[Passage provided]:
● ● ● ● ● ● ●
Literature DB >> 23591668

Cost-effectiveness of cardiovascular magnetic resonance in the diagnosis of coronary heart disease: an economic evaluation using data from the CE-MARC study.

Simon Walker1, François Girardin, Claire McKenna, Stephen G Ball, Jane Nixon, Sven Plein, John P Greenwood, Mark Sculpher.   

Abstract

OBJECTIVE: To evaluate the cost-effectiveness of diagnostic strategies for coronary heart disease (CHD) derived from the CE-MARC study.
DESIGN: Cost-effectiveness analysis using a decision analytic model to compare eight strategies for the diagnosis of CHD.
SETTING: Secondary care out-patients (Cardiology Department). PATIENTS: Patients referred to cardiologists for the further evaluation of symptoms thought to be angina pectoris.
INTERVENTIONS: Eight different strategies were considered, including different combinations of exercise treadmill testing (ETT), single-photon emission CT (SPECT), cardiovascular magnetic resonance (CMR) and coronary angiography (CA). MAIN OUTCOME MEASURES: Costs expressed as UK sterling in 2010-2011 prices and health outcomes in quality-adjusted life-years (QALYs). The time horizon was 50 years.
● ● ● ● ● ● ●
[Excerpted data]:
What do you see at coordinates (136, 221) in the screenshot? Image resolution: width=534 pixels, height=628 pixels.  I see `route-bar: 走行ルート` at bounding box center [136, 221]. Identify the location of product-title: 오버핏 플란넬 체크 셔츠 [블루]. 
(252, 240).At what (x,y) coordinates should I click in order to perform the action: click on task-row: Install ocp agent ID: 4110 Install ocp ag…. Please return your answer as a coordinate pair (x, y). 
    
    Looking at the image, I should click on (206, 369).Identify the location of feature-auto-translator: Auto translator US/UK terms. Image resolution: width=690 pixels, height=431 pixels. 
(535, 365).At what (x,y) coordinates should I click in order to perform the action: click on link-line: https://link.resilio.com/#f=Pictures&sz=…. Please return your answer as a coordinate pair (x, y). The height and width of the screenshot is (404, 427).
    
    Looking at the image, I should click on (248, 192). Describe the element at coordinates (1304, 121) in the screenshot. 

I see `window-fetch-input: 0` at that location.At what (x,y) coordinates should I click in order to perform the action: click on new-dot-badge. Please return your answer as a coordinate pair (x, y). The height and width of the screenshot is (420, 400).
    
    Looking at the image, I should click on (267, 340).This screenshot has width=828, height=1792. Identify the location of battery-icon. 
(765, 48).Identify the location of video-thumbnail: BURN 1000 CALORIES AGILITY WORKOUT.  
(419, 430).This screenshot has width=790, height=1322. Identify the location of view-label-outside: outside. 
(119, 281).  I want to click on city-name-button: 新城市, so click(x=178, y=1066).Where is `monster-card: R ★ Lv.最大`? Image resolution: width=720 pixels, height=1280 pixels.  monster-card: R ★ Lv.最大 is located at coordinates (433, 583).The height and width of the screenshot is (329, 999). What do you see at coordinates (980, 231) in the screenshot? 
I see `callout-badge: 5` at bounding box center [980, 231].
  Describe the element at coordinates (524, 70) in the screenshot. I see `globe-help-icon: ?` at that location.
● ● ● ● ● ● ●
[Task list]:
a) In the CE-MARC abstract, why were the patients referred to cardiologists? Answer in one to three sentences.
b) Please quote the CE-MARC abstract from "OBJECTIVE: To evaluate" to "was 50 years.".
c) Continue the CE-MARC abstract from where it ends.

[Answer section]:
a) The patients were referred to cardiologists for further evaluation of symptoms thought to be angina pectoris.

b)
OBJECTIVE: To evaluate the cost-effectiveness of diagnostic strategies for coronary heart disease (CHD) derived from the CE-MARC study.
DESIGN: Cost-effectiveness analysis using a decision analytic model to compare eight strategies for the diagnosis of CHD.
SETTING: Secondary care out-patients (Cardiology Department). PATIENTS: Patients referred to cardiologists for the further evaluation of symptoms thought to be angina pectoris.
INTERVENTIONS: Eight different strategies were considered, including different combinations of exercise treadmill testing (ETT), single-photon emission CT (SPECT), cardiovascular magnetic resonance (CMR) and coronary angiography (CA). MAIN OUTCOME MEASURES: Costs expressed as UK sterling in 2010-2011 prices and health outcomes in quality-adjusted life-years (QALYs). The time horizon was 50 years.

c)
RESULTS: Based on the characteristics of patients in the CE-MARC study, only two strategies appear potentially cost-effective for diagnosis of CHD, both including CMR. The choice is between two strategies: one in which CMR follows a positive or inconclusive ETT, followed by CA if CMR is positive or inconclusive (Strategy 3 in the model); and the other where CMR is followed by CA if CMR is positive or inconclusive (Strategy 5 in the model). The more cost-effective of these two rests on the threshold cost per QALY gained below which health systems define an intervention as cost-effective. Strategy 3 appears cost-effective at the lower end of the threshold range used in the UK (£20 000 per QALY gained), while Strategy 5 appears cost-effective at the higher end of the threshold range (£30 000 per QALY). The results are robust to various sources of uncertainty although prior likelihood of CHD requiring revascularisation and the rate at which false negative patients are eventually appropriately identified do impact upon the results.
CONCLUSIONS: The CE-MARC study showed that CMR had superior diagnostic accuracy to SPECT and concluded that CMR should be more widely used in the investigation of patients with CHD. The economic evaluation results show that using CMR is also a cost-effective strategy and supports the wider adoption of this modality.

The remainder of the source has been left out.